We also evaluated the opposite extreme: one file per tool.

That created a different problem:

too many generated files
heavy GitHub Pages file count
noisier deploys
inefficient repo and publish workflow

So the challenge was:

keep the site fully static
keep first load fast
avoid one giant payload
avoid one-file-per-record explosion

Constraint

We explicitly wanted:

no server runtime
no Next.js dependency
GitHub deployment
static hosting only

That means the browser has to load prebuilt data files, and the data layout has to be optimized ahead of time.

Solution

We split the dataset by usage pattern instead of shipping everything together.

The final build uses a sharding strategy with different data shapes for different page types.

How We Sharded

1. Homepage payload

Small dedicated file:

home.json

This contains only what the homepage needs.

2. Category index

Separate category navigation file:

categories/index.json

This avoids loading full tool detail data just to browse categories.

3. Paginated browse pages

All-tools listing is split into pages:

tools/pages/page-0001.json
tools/pages/page-0002.json
...

Category pages are also paginated:

categories/<slug>/page-0001.json
categories/<slug>/page-0002.json
...

This keeps list views lightweight and route-specific.

4. Search chunks

Search data is split into chunk files:

search/manifest.json
search/chunk-0001.json
search/chunk-0002.json
...

The search manifest tells the frontend which chunks exist. The client loads only the search data layer, not all detail data.

5. Tool detail shards

Tool details are not stored one-per-file.
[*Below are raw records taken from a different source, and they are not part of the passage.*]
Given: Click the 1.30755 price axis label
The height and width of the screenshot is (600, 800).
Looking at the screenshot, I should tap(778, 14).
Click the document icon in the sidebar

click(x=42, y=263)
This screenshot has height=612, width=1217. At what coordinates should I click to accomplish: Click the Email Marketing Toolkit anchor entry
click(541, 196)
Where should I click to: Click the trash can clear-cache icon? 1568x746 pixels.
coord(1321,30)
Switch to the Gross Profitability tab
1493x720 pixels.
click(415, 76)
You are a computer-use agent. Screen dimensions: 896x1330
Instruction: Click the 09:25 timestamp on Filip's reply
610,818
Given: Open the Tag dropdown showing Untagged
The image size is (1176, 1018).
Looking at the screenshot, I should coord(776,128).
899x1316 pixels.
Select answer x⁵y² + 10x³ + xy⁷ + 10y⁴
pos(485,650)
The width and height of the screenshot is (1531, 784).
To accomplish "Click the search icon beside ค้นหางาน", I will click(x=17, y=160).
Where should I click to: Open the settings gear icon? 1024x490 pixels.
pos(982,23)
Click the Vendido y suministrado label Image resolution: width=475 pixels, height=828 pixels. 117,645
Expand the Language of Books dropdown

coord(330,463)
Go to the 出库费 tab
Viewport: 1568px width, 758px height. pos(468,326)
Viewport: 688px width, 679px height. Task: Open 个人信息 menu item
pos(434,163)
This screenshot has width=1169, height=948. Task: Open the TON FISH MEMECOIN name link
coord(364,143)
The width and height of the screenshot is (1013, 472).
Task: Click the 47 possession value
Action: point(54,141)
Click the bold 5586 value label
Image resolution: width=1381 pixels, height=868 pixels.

Instead, they are grouped into shard files:

tools/detail/manifest.json
tools/detail/shard-0001.json
tools/detail/shard-0002.json
...

The manifest maps:

slug -> shard file

So the frontend flow is:

load detail manifest
find which shard contains the tool
fetch that shard
extract the matching record

This avoids both extremes:

not one giant detail blob
not one file per tool

Why This Worked

This approach gave us:

fast homepage load
lazy-loaded deep pages
smaller browser payloads
reasonable file counts
GitHub Pages-compatible output
deployable static architecture

It also matches actual user behavior:

homepage needs summary data
browse pages need card/list data
search needs compact searchable records
tool detail pages need full detail only when opened

Result

We kept the site fully static while avoiding the performance and deployment problems of a huge monolithic JSON file.

The final strategy was:

small preload files for top-level navigation
paginated listing files for browse views
chunked search files for search
sharded detail files for tool pages
manifest-driven lookup for lazy loading

Summary

The core problem was not just “large data”. It was that static hosting forces you to design the data layout carefully.

We solved it by turning one oversized dataset into a static delivery system made of:

page-specific JSON
search chunks
detail shards
manifest-based lookup

That made the static GitHub-hosted directory practical.